Collected data entries
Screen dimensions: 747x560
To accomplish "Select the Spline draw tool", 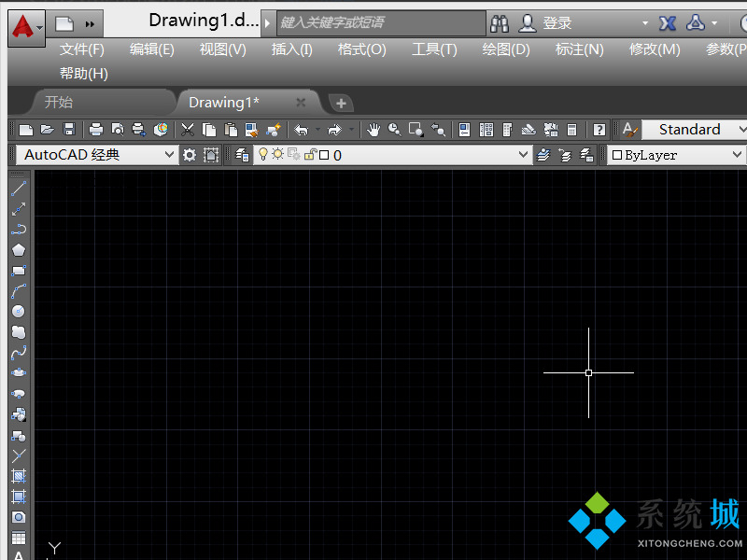I will point(18,353).
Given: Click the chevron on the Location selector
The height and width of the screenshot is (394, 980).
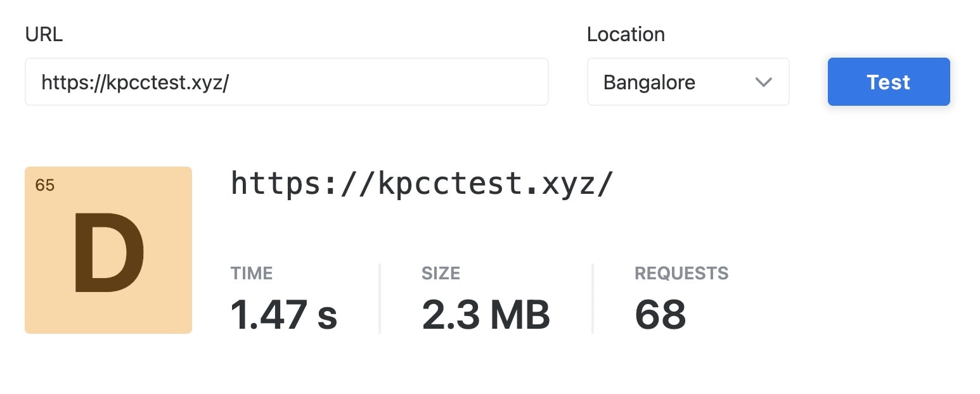Looking at the screenshot, I should 763,82.
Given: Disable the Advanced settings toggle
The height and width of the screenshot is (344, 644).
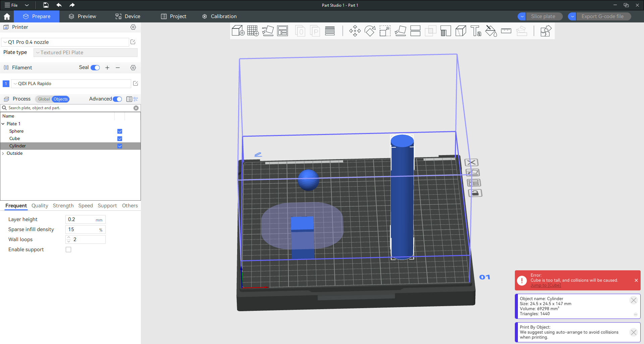Looking at the screenshot, I should pos(117,99).
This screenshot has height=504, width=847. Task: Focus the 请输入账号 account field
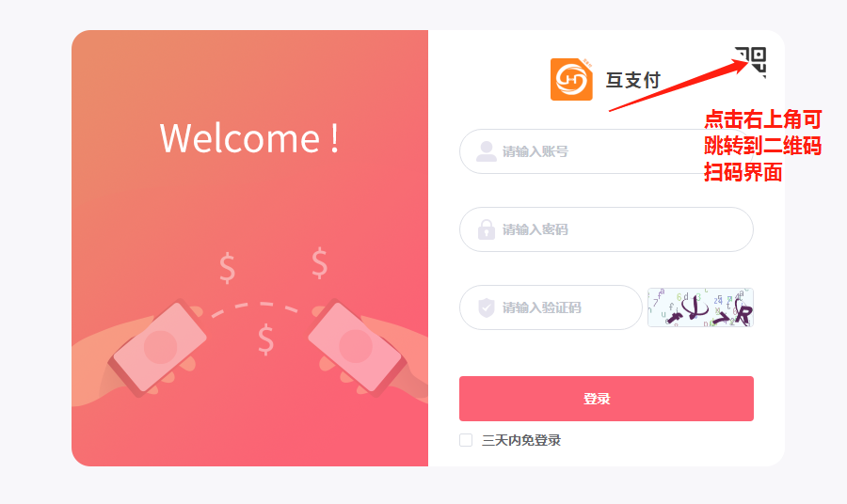point(606,151)
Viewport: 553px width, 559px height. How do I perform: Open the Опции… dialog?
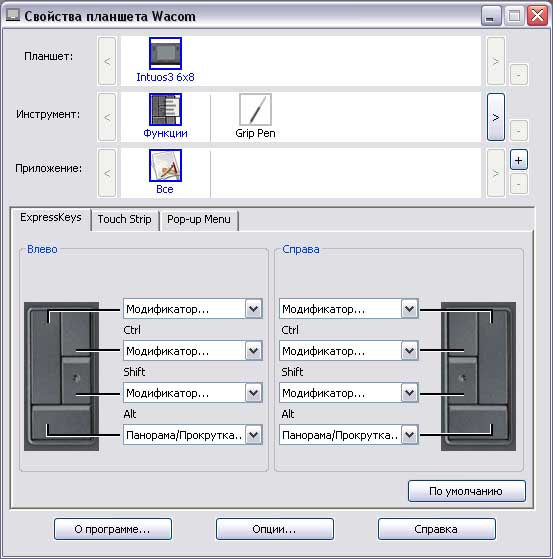pyautogui.click(x=275, y=529)
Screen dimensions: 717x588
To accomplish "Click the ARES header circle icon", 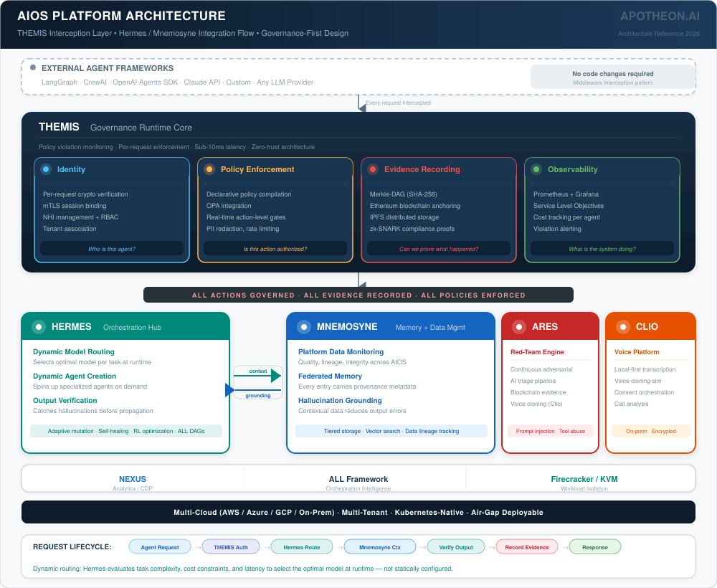I will [519, 327].
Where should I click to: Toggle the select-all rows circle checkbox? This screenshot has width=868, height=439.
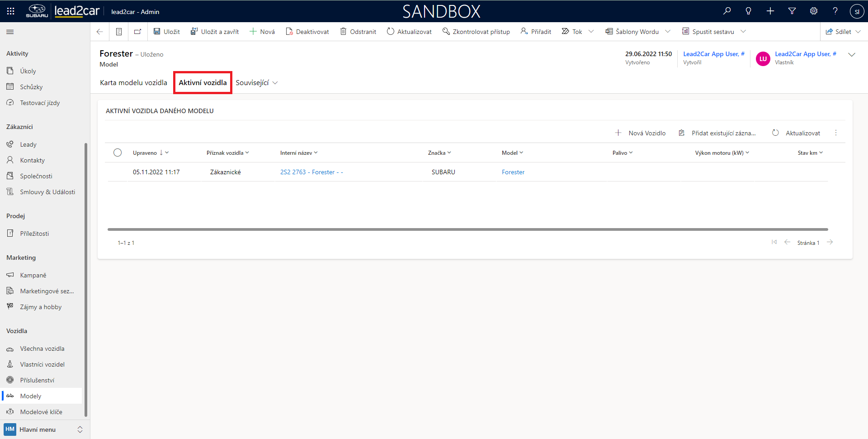pyautogui.click(x=118, y=153)
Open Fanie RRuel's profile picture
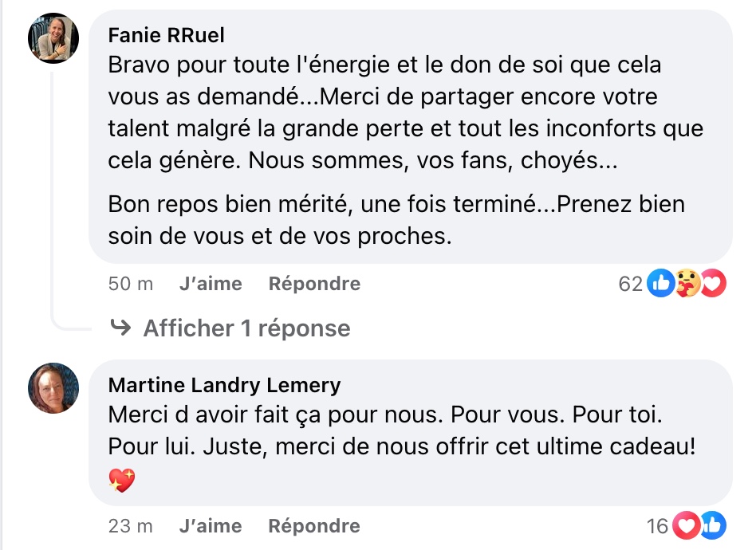The width and height of the screenshot is (756, 550). (53, 38)
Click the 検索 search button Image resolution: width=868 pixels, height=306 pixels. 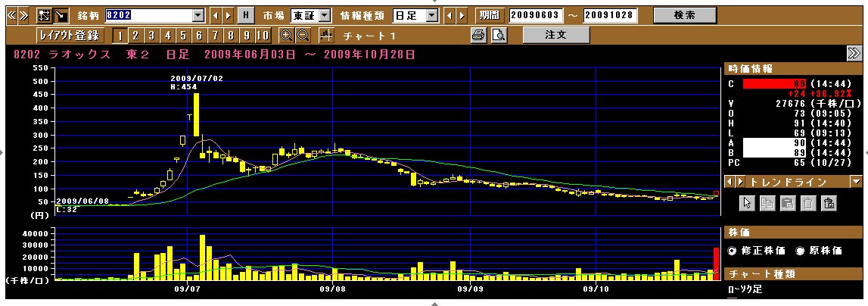coord(685,15)
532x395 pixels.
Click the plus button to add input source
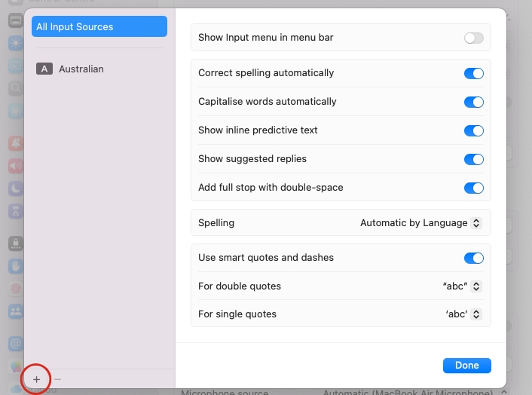[37, 378]
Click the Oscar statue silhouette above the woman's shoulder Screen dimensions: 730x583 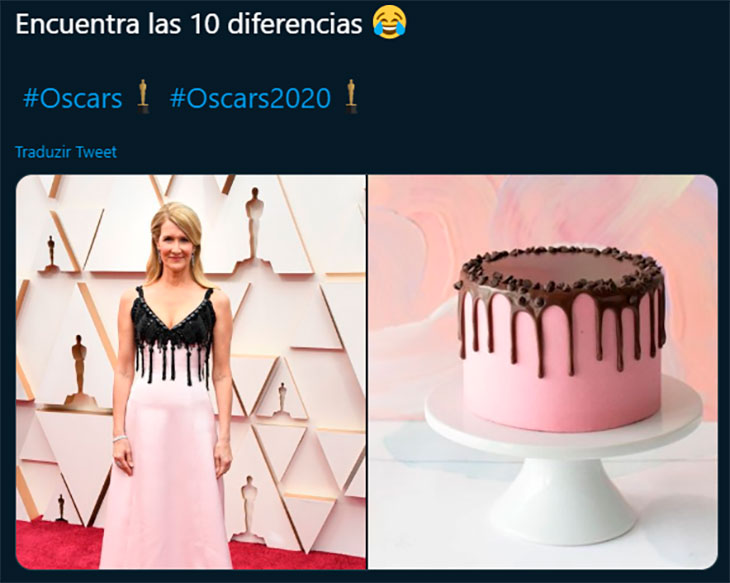[x=255, y=215]
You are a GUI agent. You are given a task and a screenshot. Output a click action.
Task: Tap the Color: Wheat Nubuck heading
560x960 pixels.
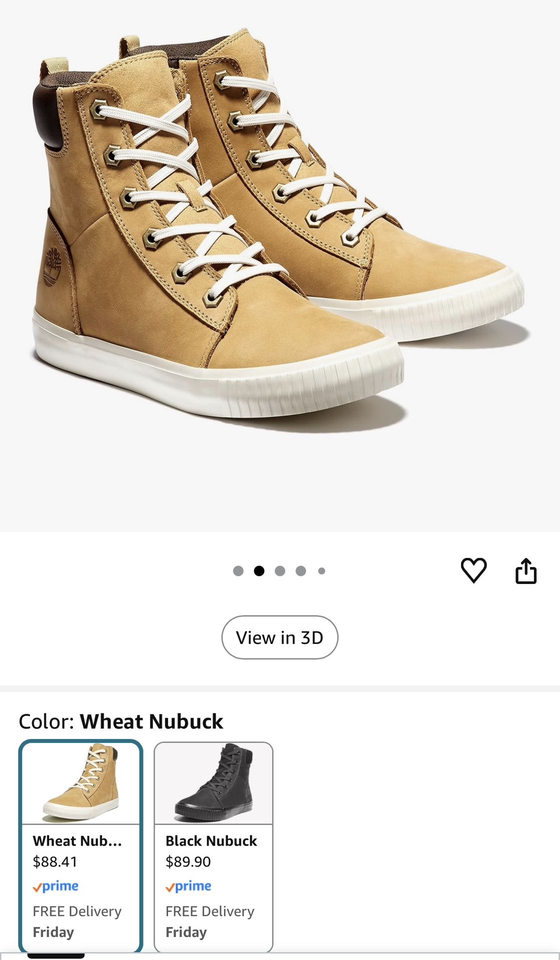point(121,722)
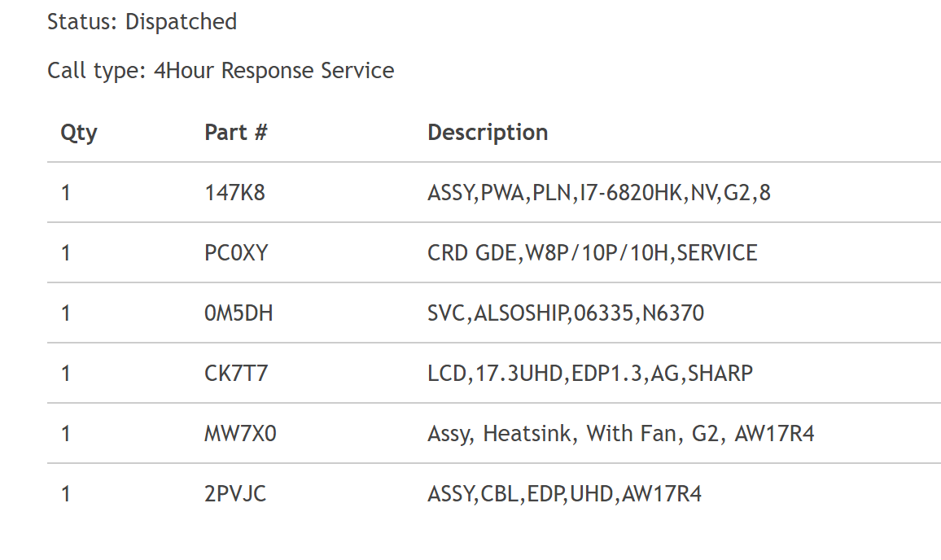Click the quantity cell in the 2PVJC row
The width and height of the screenshot is (941, 560).
(66, 493)
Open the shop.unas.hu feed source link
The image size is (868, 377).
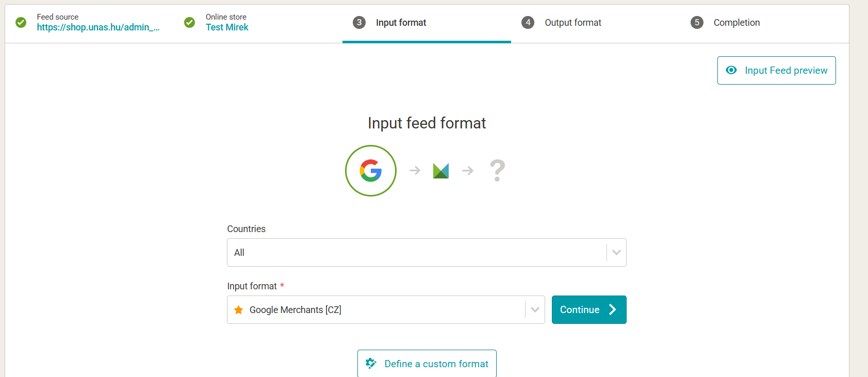coord(98,27)
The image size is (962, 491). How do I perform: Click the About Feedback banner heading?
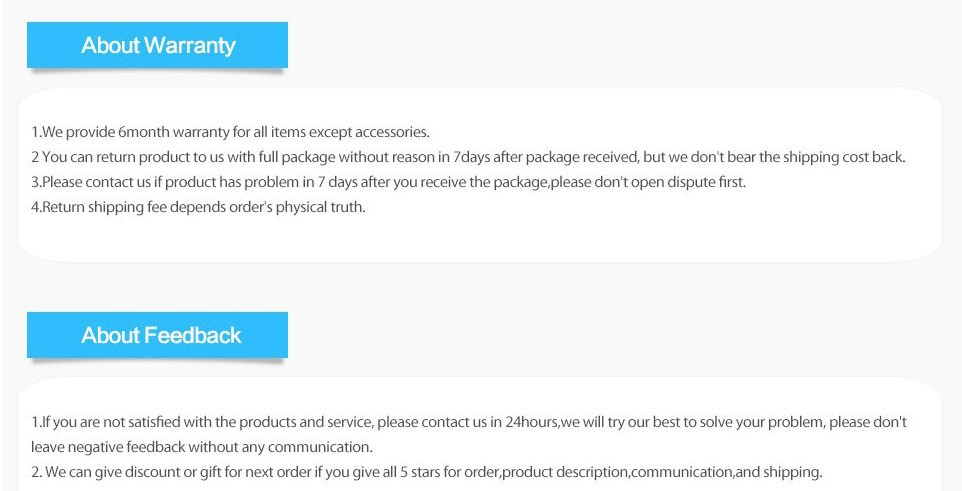(161, 335)
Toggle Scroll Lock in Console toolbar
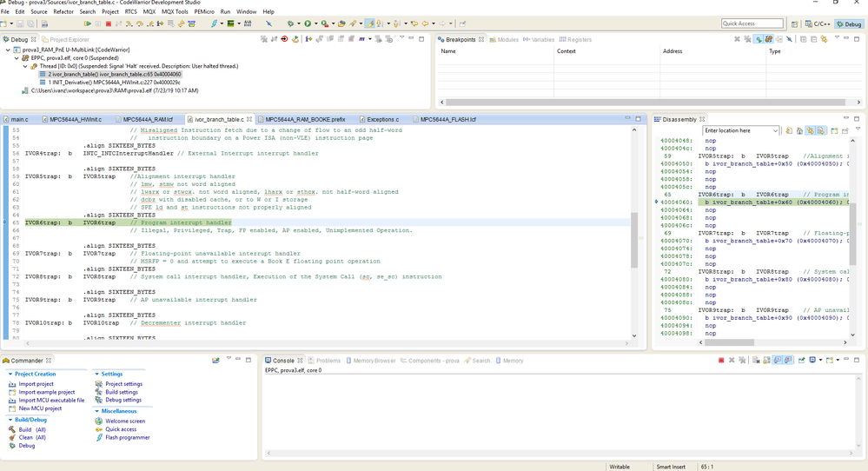This screenshot has height=471, width=868. tap(765, 360)
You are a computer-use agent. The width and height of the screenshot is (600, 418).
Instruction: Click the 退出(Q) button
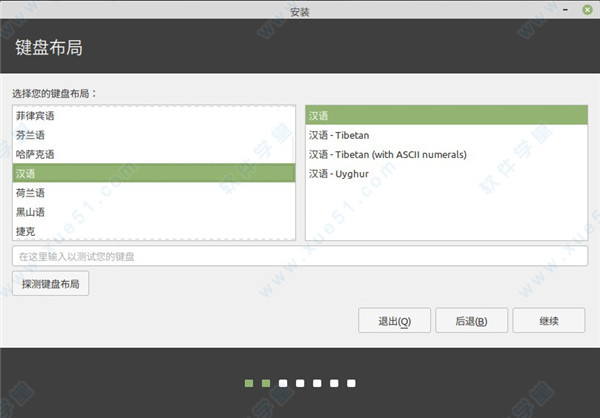(394, 321)
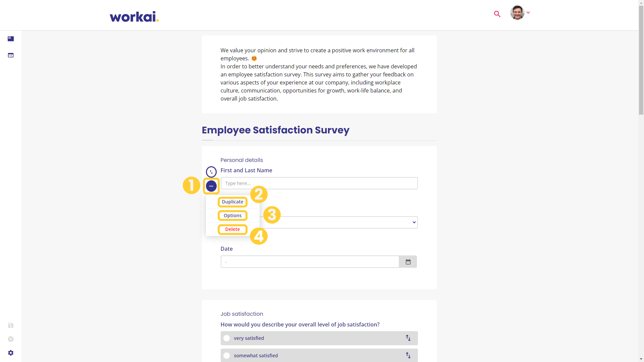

Exercise description: Extract exactly the lines from the one containing "The image size is (962, 491)." through the last line of the records above, both included, and leave out the pictures.

Completed exercise:
The image size is (962, 491). How do I perform: Click the About Feedback banner heading?
(161, 335)
Toggle Scroll Lock in Console toolbar
This screenshot has height=471, width=868. tap(765, 360)
You are a computer-use agent. The width and height of the screenshot is (600, 418).
Instruction: Click the 退出(Q) button
(394, 321)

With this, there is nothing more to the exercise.